Cocoon is "web glue for your web application development needs". It is a glue that keeps concerns separate and allows parallel evolution of the two sides, improving development pace and reducing the chance of conflicts.
Cocoon has been designed to coexist and interoperate side-by-side with your existing J2EE solutions or to give them new functionality without requiring any change in the existing infrastructure.
Cocoon interacts with many data sources, including filesystems, RDBMS, LDAP, native XML databases, SAP® systems and network-based data sources. It adapts content delivery to the capabilities of different devices like HTML, WML, PDF, SVG, and RTF, to name just a few. You can run Cocoon as a Servlet as well as through a powerful, commandline interface. The deliberate design of its abstract environment gives you the freedom to extend its functionality to meet your special needs in a highly modular fashion.

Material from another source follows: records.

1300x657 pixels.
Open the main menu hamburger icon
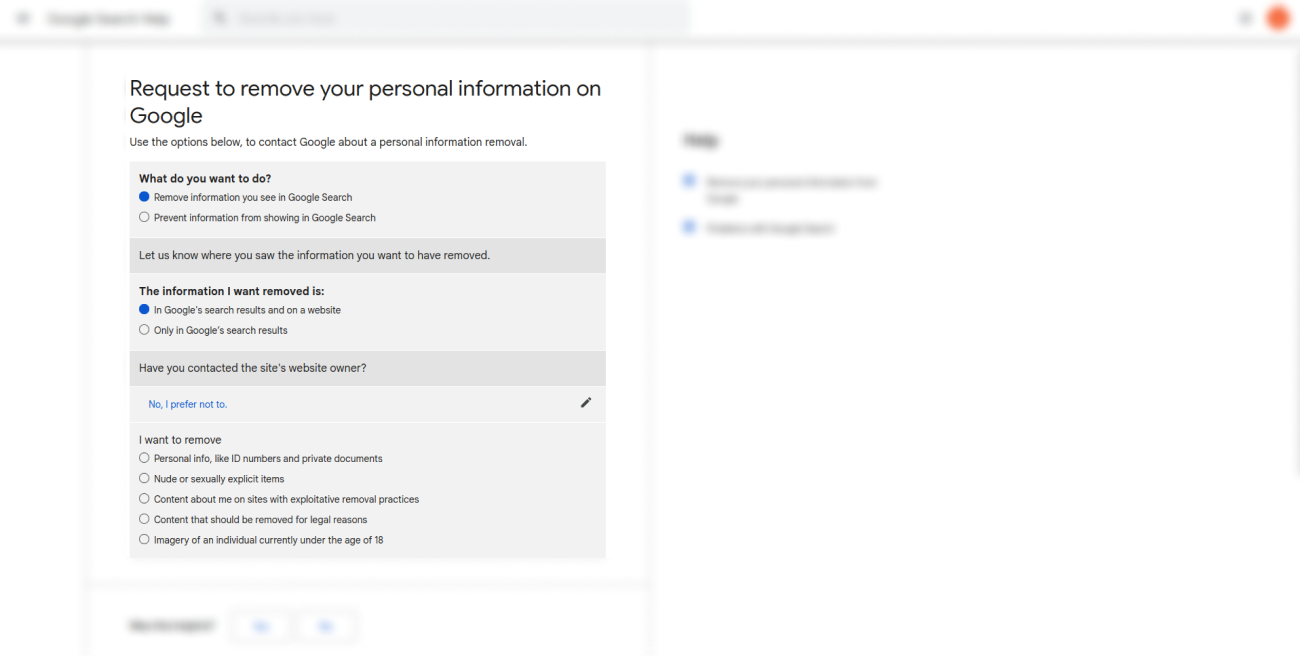point(23,19)
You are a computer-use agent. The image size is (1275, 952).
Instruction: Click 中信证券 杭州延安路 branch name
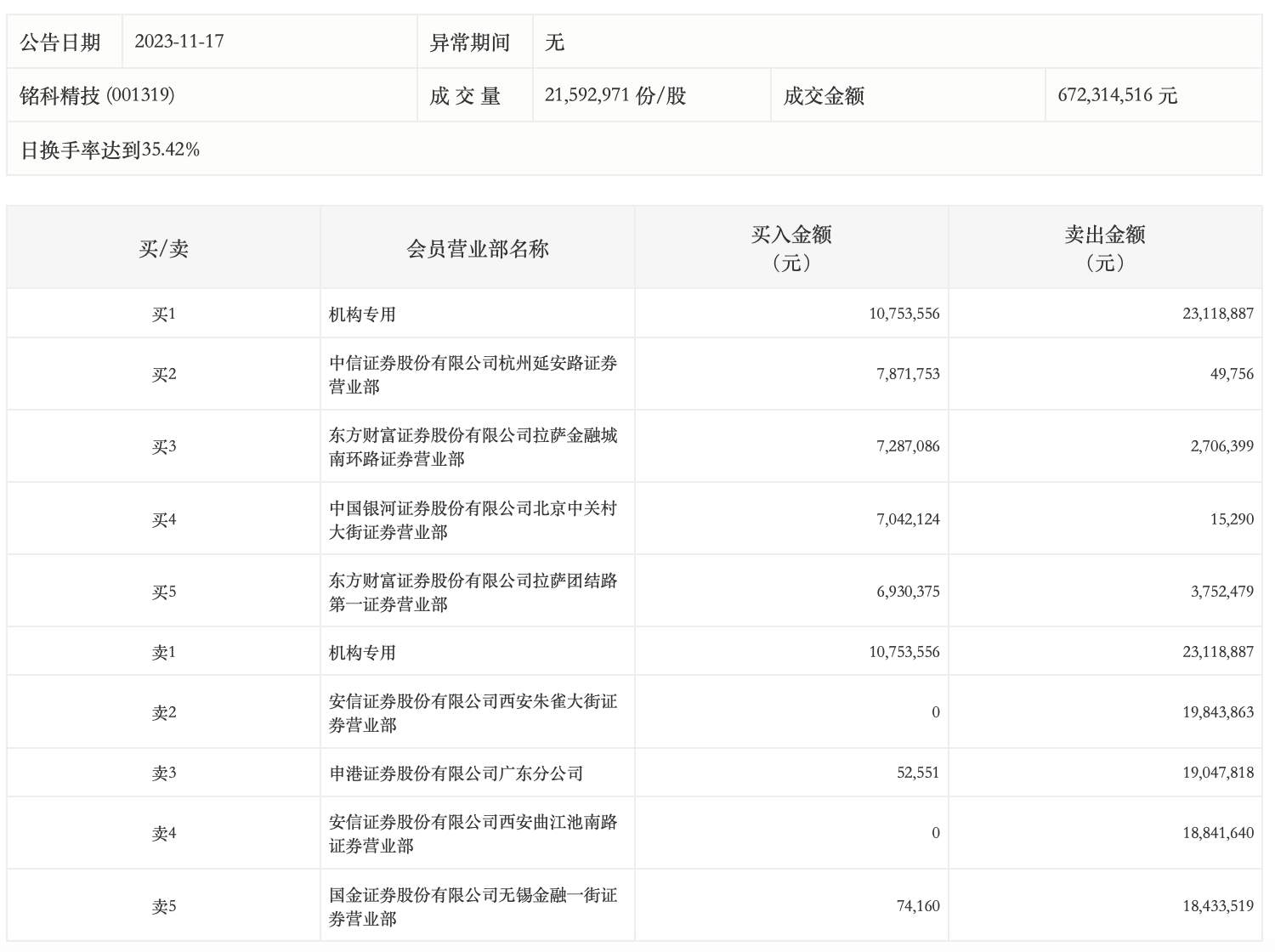pyautogui.click(x=473, y=375)
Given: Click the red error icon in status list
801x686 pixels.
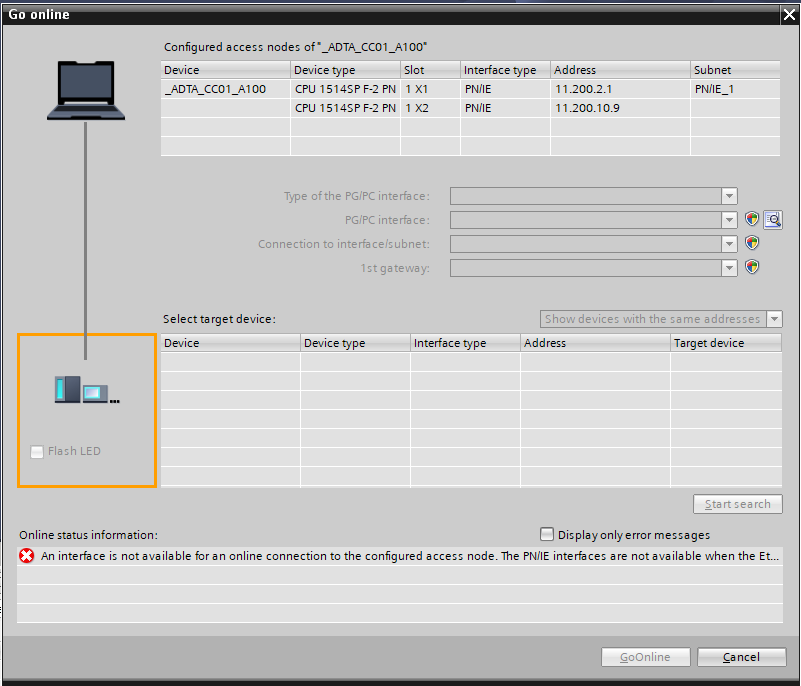Looking at the screenshot, I should (x=27, y=556).
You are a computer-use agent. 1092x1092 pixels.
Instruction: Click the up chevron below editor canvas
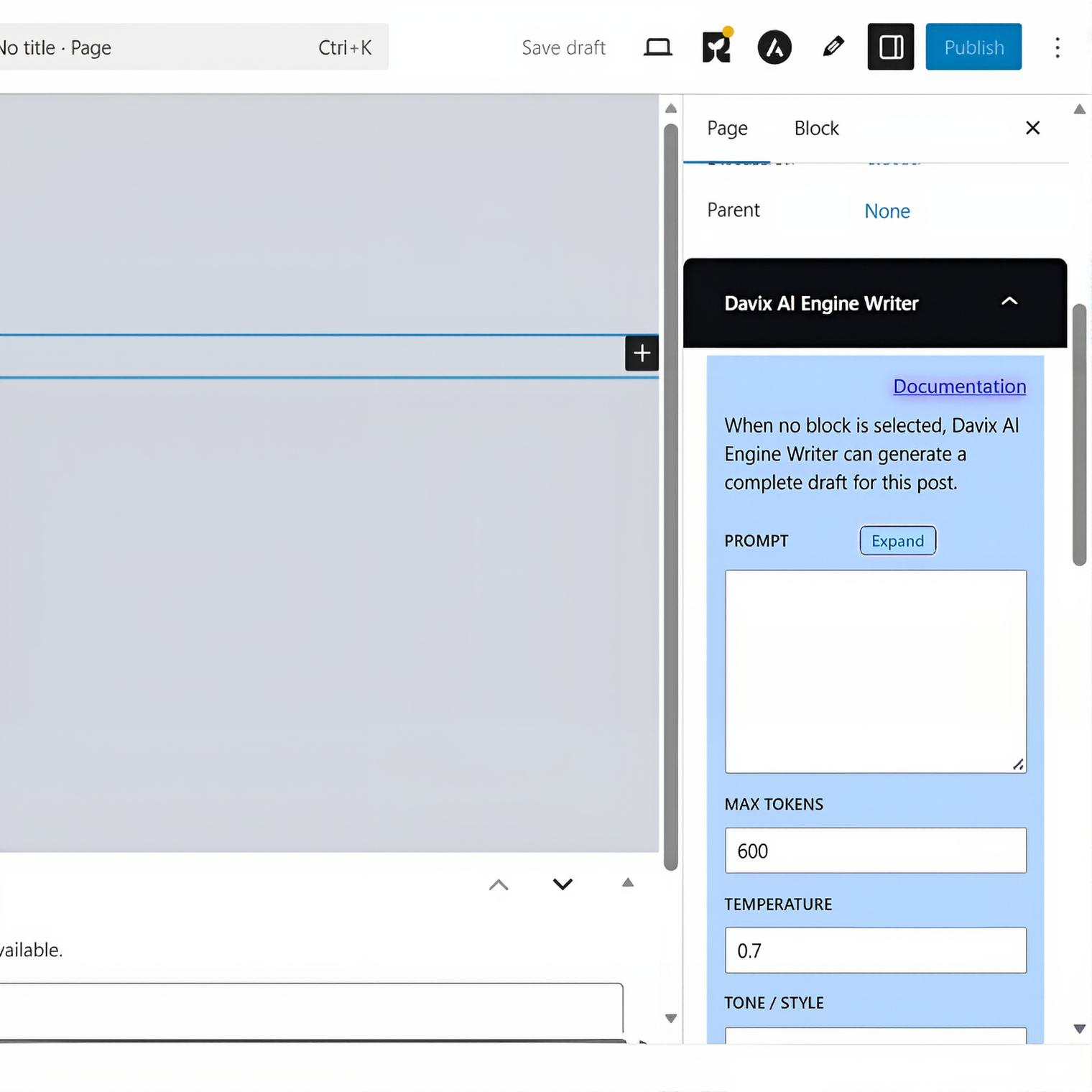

There are many different ways to install Cocoon, and so it is probably best that you look at the Cocoon installation instructions. However, those of you using debian-compatible systems can install a packaged version of cocoon maintained by Sebastian Rahtz. See: http://tei.oucs.ox.ac.uk/teideb/
Cocoon is also distributed with the eXist XML database already built into it (Cocoon built with eXist as a "block") by the eXist project. If you are likely to want both eXist and Cocoon, this is a very handy package. This blog entry gives is a step-by-step guide used by staff at the UVic HCMC when they deploy a new Cocoon+eXist instance under the Tomcat servlet container.